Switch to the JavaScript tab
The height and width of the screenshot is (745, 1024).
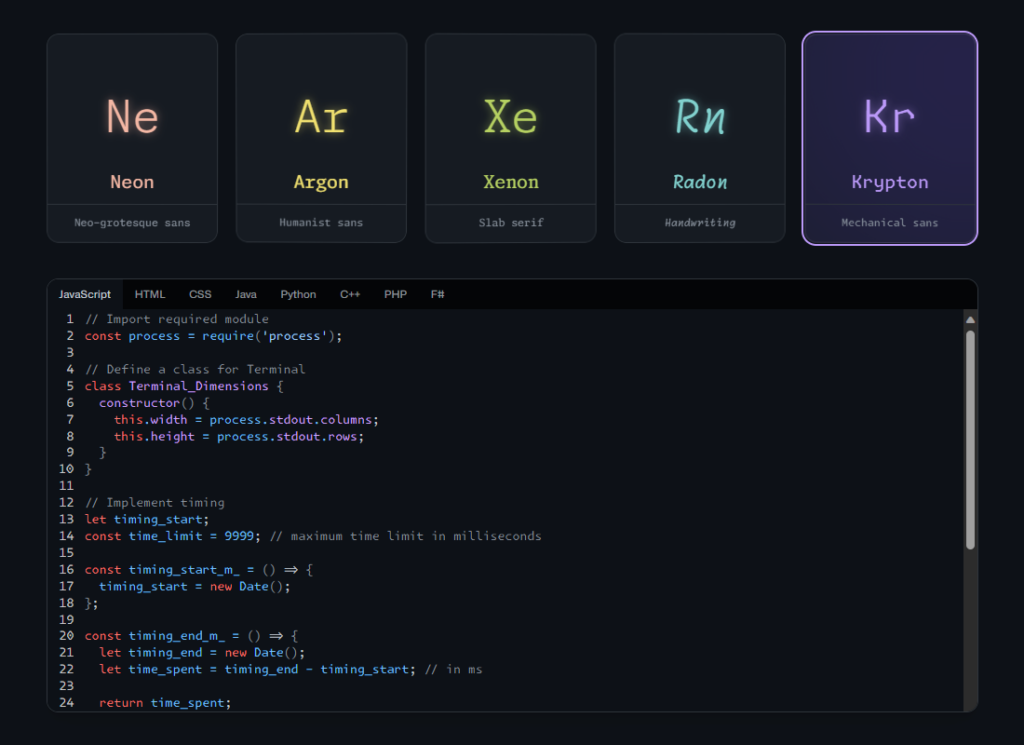click(x=85, y=294)
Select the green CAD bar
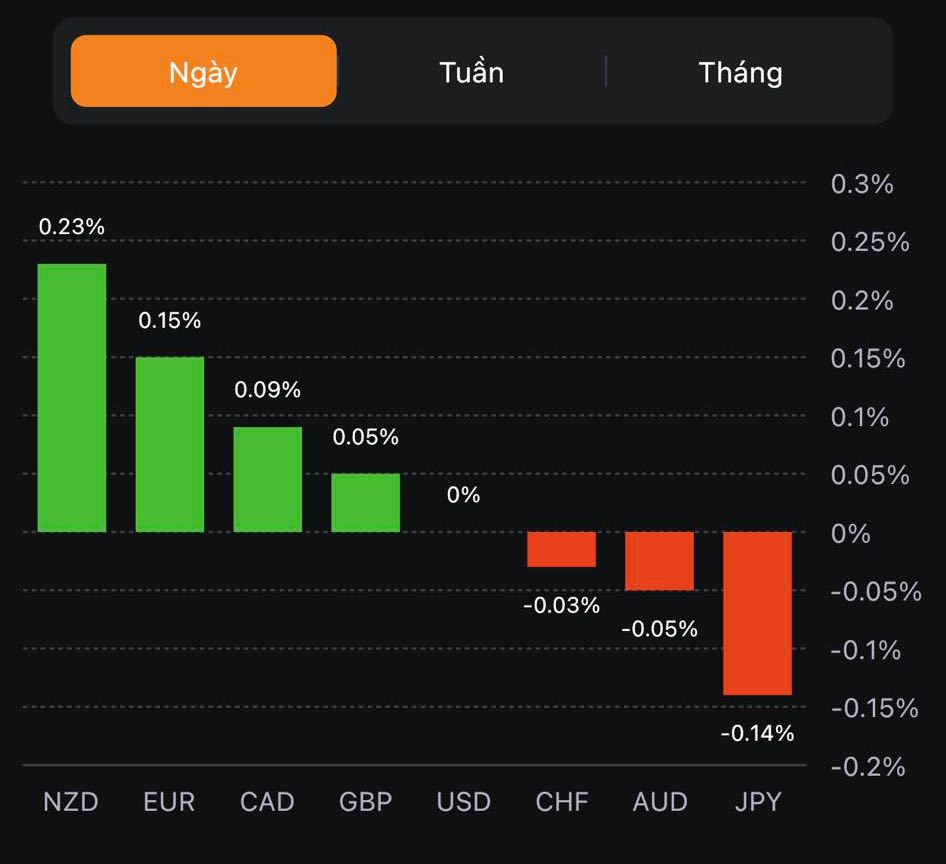The height and width of the screenshot is (864, 946). [x=268, y=479]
:::::
What is required:
Without any pictures, please write out the lines from the one containing "The height and width of the screenshot is (745, 1024)." through the final line of the data, exactly and inclusive of both ends.

Exercise output:
The height and width of the screenshot is (745, 1024).
click(x=85, y=294)
Select the green CAD bar
The height and width of the screenshot is (864, 946). [x=268, y=479]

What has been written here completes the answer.